病鳥への投薬と給餌 - うちのケース②

病鳥への投薬と給餌 - うちのケース②

前回①のつづきです。

自由飲水投与(飲み水に粉薬溶かす)への切り替え

飼い主が保定をうまく出来ないがばかりに、口腔内投与(直接口に入れる投薬)が正しく行えず、飲水に溶かす粉薬へ切り替えることにしました。ただしこれにより飲み水がとても苦くなるとのことでした。試しに溶かしたものを舐めてみたところ、、、

ものすごーーーーーーく苦い! 人間の粉薬以上の苦さです。これ、ほんまに飲むんやろか。。。と思いました。

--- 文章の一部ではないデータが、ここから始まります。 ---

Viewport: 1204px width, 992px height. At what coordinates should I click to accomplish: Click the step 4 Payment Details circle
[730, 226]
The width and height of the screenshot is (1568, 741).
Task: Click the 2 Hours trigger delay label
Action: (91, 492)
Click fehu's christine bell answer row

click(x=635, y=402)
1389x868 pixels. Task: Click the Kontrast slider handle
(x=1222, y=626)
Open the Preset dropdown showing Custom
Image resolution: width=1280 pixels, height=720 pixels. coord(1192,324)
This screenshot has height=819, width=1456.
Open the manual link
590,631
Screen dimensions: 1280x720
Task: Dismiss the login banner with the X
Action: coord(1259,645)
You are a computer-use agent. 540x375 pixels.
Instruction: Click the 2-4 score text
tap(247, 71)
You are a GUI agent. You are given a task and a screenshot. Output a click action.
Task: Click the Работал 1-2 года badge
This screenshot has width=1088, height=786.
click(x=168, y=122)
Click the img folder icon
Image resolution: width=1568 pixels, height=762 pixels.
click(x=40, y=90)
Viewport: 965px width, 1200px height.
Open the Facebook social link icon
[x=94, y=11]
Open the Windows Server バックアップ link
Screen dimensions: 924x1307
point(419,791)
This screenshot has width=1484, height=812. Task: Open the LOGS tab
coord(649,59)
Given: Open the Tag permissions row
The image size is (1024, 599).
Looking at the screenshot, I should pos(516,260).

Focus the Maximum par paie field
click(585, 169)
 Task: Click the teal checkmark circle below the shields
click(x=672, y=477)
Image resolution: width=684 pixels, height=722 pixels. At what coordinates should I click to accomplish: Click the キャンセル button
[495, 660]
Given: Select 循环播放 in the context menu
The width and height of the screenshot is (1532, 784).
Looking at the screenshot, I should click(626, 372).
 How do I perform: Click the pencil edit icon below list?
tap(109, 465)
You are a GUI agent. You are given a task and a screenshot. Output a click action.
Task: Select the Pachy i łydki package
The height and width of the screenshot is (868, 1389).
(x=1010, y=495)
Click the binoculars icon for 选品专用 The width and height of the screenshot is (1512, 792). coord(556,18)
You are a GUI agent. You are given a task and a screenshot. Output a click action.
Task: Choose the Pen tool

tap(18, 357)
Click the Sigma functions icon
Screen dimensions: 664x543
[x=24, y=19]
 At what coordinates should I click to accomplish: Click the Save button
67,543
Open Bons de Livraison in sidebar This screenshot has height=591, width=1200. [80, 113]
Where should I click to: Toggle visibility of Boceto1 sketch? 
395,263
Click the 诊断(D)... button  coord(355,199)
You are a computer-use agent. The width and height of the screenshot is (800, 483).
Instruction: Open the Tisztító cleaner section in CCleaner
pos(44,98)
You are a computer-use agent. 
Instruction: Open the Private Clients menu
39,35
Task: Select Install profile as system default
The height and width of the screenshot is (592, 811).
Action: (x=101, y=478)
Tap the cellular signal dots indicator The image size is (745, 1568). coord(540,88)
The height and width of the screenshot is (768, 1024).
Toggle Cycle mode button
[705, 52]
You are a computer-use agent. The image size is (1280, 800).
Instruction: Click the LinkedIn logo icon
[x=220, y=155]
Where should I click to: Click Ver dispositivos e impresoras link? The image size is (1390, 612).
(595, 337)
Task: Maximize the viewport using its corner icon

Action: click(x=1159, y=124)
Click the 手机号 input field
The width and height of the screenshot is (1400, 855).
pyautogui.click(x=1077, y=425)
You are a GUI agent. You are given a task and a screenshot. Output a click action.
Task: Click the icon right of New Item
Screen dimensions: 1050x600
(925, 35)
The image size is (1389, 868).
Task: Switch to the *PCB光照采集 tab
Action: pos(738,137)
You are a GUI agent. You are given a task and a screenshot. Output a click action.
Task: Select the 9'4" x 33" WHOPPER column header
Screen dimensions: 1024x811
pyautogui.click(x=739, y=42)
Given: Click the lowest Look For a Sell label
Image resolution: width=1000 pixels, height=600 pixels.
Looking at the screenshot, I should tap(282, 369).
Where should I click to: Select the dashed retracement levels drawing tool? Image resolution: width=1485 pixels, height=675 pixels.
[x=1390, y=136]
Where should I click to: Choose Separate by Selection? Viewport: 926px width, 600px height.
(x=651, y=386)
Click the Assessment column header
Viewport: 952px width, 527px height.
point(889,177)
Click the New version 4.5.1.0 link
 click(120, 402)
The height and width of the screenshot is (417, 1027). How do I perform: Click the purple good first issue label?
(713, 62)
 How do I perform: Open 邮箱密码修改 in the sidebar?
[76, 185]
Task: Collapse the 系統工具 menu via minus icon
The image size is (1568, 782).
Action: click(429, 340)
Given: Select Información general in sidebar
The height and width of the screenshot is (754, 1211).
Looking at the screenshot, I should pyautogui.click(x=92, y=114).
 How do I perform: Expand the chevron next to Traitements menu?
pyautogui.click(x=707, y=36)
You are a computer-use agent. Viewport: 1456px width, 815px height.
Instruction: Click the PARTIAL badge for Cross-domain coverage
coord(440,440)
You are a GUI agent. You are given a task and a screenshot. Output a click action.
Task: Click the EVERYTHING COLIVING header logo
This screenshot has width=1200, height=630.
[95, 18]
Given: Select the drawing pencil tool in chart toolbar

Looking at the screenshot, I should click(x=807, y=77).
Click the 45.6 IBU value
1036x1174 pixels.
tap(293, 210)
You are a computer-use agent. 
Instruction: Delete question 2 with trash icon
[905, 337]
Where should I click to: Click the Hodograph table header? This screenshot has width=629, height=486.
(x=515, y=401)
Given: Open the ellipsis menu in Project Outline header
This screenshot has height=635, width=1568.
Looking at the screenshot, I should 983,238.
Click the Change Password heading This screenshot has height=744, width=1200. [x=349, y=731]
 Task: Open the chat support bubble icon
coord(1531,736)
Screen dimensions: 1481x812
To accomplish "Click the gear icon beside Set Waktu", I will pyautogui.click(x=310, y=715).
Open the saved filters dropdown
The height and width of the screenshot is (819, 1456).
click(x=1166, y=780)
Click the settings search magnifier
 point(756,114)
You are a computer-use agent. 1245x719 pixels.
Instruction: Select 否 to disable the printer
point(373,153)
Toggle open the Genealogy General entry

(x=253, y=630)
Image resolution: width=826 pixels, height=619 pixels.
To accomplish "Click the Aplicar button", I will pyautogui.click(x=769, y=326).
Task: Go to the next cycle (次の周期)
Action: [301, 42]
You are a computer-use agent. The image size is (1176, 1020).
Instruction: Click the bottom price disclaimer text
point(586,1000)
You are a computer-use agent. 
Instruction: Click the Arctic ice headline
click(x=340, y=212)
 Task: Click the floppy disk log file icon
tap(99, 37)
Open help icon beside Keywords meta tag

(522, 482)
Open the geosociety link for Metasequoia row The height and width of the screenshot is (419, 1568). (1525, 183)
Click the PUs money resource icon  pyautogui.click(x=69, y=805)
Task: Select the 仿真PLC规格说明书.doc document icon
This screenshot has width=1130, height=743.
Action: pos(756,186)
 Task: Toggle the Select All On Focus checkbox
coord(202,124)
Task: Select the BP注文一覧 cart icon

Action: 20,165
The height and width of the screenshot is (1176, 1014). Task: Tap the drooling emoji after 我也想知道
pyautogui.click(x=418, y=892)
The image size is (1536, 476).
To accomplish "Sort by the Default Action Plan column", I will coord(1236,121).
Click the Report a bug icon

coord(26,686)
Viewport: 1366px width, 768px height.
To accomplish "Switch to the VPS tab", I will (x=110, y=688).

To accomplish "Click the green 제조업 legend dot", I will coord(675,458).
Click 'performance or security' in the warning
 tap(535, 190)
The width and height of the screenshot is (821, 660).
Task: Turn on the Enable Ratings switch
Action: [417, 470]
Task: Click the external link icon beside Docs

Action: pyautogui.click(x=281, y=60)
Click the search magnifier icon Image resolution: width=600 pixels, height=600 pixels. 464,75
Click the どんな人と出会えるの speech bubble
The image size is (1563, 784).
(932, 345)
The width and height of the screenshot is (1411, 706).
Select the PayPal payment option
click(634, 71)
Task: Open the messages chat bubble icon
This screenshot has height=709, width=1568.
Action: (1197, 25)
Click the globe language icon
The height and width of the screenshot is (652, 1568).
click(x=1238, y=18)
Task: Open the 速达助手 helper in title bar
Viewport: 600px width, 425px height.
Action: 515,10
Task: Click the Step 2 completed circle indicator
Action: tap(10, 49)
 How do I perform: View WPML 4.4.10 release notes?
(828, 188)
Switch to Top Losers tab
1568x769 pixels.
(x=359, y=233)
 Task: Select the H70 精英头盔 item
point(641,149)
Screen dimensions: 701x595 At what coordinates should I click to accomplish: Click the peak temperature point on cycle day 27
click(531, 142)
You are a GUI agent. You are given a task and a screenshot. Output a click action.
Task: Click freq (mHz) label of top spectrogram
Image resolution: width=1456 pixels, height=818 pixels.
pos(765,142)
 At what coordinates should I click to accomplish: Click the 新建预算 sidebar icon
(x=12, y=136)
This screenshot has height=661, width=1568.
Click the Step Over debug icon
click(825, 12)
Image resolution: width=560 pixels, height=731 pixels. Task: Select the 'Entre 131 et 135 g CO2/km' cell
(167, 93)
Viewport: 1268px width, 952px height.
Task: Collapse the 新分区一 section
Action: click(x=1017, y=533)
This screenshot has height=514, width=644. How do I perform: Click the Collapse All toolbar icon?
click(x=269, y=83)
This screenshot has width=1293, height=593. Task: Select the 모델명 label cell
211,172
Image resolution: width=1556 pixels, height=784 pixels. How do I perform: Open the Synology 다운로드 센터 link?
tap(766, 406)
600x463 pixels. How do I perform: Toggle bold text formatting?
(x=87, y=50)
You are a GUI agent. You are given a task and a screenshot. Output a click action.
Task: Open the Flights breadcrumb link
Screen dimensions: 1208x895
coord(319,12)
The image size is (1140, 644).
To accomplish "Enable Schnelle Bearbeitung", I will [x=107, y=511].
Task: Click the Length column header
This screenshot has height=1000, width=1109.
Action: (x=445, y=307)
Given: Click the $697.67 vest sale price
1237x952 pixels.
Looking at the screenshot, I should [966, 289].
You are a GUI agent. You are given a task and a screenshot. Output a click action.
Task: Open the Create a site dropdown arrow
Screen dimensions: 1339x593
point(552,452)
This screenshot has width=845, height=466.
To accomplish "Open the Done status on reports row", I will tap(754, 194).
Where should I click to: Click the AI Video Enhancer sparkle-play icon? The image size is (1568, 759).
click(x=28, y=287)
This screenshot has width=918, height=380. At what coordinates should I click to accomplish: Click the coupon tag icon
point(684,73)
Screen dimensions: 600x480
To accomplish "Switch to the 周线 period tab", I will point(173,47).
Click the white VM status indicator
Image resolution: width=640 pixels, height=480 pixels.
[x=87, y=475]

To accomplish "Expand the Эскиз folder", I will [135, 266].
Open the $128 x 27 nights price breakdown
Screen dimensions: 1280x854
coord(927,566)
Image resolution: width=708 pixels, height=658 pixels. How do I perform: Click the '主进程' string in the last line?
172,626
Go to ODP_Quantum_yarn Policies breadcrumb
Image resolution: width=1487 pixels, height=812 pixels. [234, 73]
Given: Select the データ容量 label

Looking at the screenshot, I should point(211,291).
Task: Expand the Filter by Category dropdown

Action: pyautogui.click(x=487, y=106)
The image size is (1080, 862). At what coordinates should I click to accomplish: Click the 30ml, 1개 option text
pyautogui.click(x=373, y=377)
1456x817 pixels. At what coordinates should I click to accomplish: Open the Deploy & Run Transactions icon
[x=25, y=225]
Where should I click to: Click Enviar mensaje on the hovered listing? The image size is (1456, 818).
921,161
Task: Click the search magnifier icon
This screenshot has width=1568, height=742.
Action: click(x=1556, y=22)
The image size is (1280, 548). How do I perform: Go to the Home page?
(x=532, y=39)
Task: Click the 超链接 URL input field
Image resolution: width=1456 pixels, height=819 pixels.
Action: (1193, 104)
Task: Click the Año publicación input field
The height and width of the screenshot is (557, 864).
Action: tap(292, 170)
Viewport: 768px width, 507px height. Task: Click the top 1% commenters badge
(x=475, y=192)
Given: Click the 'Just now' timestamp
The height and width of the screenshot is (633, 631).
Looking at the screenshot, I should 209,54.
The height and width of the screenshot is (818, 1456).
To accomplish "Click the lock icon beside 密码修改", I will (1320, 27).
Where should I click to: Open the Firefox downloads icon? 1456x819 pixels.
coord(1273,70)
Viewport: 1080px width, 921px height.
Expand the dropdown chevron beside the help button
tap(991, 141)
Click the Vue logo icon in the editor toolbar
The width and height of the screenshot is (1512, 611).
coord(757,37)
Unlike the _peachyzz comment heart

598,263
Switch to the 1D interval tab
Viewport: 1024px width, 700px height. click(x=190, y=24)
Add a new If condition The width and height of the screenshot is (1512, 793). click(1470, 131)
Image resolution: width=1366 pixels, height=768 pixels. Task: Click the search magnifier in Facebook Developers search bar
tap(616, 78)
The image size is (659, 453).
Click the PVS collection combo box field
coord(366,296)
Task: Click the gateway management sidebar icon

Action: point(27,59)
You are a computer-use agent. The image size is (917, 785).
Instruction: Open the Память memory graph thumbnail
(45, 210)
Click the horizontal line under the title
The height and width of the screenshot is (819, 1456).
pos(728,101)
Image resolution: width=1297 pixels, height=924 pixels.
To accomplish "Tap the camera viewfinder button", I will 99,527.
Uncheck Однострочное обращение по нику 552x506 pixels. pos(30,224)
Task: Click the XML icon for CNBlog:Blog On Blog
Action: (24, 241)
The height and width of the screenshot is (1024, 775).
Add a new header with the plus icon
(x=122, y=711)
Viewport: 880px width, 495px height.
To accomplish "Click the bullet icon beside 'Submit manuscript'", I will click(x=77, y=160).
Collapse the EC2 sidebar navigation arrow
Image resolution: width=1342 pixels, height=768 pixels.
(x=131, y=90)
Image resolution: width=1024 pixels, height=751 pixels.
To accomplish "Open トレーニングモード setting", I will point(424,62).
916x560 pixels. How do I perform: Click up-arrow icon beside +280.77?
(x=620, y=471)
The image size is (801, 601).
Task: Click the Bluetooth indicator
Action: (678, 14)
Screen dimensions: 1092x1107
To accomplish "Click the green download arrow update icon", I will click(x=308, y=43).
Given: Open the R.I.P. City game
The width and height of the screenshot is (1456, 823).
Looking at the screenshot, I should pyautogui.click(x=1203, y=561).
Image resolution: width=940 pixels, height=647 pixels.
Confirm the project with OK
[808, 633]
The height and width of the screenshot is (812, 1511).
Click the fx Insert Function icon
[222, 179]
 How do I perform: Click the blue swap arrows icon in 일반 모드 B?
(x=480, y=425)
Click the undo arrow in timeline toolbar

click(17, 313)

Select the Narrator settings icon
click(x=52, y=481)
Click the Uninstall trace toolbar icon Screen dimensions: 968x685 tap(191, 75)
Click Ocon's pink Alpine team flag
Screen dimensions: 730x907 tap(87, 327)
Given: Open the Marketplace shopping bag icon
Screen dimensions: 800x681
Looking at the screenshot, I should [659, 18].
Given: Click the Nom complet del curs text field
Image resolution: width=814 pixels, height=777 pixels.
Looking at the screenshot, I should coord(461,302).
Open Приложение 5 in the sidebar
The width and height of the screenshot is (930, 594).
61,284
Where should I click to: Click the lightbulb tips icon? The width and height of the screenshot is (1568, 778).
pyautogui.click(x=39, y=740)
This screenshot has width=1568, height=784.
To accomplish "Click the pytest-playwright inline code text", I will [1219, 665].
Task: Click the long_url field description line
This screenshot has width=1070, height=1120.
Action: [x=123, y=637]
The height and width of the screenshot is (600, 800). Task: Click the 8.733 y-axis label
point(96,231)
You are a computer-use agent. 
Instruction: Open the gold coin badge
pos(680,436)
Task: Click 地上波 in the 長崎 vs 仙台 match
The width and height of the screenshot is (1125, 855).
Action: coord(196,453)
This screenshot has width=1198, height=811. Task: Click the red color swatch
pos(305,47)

これに限らず飲み水に薬を入れる場合は、きちんと飲んでもらうために、投薬中は青菜や水浴びを控えることは皆さんご存知の通りかと思います。他のところで水分を取ってしまうことなくきちんと薬水を飲むためですが、私は一抹の不安がありました。

うちのコザクラ(モスちゃん)はかなりの頑固者。食べたくないものは絶対に食べない、どんなにお腹が減っていようが食べないものは食べないという強い意志の持ち主です。 果たしてこのとんでもなく苦い飲水を飲んでくれるだろうか。

火曜日の朝、規定の水量に粉薬を混ぜて飲水をケージにセットしました。

早速、水を飲みに来ました。一口入れた瞬間、ブルっと体を震わせて、ペッと吐き出しました。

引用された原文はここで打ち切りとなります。